**What you have to do**
Among the entries below, take the line with "Листовой пластик (27) (99, 737)" and the line with "Монолитный поликарбонат (102) (152, 651)", and output them and every line between them exactly, with nothing else.

**Provided information**

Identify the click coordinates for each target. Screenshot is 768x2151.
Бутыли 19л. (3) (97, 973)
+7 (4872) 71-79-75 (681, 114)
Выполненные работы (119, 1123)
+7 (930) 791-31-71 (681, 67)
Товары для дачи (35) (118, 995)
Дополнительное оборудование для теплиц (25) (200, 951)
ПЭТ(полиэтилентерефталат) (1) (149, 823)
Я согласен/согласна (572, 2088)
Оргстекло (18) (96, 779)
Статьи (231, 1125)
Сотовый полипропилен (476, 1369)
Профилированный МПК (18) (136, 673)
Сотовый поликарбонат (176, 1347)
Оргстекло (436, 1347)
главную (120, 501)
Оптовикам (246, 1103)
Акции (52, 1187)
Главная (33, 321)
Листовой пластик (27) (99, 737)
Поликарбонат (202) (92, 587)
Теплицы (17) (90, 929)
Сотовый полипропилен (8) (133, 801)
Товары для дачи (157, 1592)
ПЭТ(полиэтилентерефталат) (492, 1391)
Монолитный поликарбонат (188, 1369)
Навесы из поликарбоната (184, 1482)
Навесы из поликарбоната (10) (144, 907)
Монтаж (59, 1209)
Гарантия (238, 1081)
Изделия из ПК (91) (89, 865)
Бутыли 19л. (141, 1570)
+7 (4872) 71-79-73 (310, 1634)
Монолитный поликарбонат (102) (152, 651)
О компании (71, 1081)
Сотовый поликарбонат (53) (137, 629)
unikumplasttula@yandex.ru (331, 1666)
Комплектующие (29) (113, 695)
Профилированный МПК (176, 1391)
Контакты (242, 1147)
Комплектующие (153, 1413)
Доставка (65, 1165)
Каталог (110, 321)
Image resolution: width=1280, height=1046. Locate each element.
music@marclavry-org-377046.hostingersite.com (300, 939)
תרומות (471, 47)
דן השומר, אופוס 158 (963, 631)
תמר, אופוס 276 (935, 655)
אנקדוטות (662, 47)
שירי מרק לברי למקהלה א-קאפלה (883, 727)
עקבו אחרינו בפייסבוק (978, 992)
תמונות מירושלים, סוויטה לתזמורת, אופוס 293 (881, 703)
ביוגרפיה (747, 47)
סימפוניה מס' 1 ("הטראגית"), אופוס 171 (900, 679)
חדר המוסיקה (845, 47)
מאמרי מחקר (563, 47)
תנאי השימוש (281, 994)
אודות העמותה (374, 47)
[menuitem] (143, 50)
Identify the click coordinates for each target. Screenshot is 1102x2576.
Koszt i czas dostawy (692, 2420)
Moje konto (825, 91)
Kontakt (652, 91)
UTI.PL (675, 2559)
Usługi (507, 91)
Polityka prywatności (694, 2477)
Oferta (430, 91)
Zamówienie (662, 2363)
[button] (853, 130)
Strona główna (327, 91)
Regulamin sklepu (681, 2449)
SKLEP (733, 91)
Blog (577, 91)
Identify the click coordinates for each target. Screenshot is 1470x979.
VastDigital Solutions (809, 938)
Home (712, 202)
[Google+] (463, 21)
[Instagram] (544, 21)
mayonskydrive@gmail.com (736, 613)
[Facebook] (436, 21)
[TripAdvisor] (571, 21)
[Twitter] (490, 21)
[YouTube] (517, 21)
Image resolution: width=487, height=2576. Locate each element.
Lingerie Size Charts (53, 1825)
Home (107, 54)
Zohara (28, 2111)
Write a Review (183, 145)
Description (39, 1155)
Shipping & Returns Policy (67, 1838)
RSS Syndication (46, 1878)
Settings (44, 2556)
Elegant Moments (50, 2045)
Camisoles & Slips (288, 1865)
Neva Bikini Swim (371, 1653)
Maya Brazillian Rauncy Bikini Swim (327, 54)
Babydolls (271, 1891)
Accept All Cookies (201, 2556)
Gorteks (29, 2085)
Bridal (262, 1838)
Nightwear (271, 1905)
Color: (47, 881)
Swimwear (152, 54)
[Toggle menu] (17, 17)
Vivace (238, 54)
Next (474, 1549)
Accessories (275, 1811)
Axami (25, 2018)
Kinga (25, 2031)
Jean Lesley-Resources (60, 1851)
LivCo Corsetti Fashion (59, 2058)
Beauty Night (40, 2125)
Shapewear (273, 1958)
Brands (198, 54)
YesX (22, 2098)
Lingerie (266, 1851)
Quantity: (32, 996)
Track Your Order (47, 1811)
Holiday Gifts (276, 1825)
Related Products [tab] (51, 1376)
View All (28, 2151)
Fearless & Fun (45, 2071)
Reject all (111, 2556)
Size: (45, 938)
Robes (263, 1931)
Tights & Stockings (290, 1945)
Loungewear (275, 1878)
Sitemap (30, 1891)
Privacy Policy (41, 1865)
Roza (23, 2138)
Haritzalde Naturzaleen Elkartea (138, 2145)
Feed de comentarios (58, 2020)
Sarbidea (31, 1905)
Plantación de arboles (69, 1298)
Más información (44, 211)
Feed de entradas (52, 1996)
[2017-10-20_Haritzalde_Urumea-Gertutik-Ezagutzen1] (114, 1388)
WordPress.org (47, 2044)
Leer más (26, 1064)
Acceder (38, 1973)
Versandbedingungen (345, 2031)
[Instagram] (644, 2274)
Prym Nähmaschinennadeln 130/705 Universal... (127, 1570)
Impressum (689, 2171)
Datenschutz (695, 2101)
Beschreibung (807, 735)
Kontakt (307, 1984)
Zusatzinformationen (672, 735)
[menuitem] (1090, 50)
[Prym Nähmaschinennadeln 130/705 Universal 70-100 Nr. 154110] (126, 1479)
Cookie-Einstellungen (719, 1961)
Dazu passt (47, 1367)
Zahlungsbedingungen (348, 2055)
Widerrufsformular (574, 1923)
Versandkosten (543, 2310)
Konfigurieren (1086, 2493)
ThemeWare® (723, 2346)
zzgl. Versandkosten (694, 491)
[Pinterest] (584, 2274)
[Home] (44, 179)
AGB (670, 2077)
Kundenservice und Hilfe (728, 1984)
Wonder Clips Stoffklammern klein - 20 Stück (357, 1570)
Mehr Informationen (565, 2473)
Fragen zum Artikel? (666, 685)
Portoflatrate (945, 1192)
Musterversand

**Your response**
Листовой пластик (27) (99, 737)
Поликарбонат (202) (92, 587)
Теплицы (17) (90, 929)
Сотовый полипропилен (8) (133, 801)
Товары для дачи (157, 1592)
ПЭТ(полиэтилентерефталат) (492, 1391)
Монолитный поликарбонат (188, 1369)
Навесы из поликарбоната (184, 1482)
Навесы из поликарбоната (10) (144, 907)
Монтаж (59, 1209)
Гарантия (238, 1081)
Изделия из ПК (91) (89, 865)
Бутыли 19л. (141, 1570)
+7 (4872) 71-79-73 (310, 1634)
Монолитный поликарбонат (102) (152, 651)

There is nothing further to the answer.